*** Input records Section Begins ***

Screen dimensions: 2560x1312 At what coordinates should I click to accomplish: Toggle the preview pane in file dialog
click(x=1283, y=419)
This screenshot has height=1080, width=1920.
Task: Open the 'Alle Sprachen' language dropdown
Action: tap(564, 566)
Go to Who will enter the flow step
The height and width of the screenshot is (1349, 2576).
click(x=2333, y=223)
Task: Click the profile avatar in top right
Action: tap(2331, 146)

*** Input records Section Ends ***

§ **What the task requires**
Please output the entries above, every line exactly as it reads.

§ **Answer section**
Screen dimensions: 2560x1312 At what coordinates should I click to accomplish: Toggle the preview pane in file dialog
click(x=1283, y=419)
This screenshot has height=1080, width=1920.
Task: Open the 'Alle Sprachen' language dropdown
Action: tap(564, 566)
Go to Who will enter the flow step
The height and width of the screenshot is (1349, 2576).
click(x=2333, y=223)
Task: Click the profile avatar in top right
Action: tap(2331, 146)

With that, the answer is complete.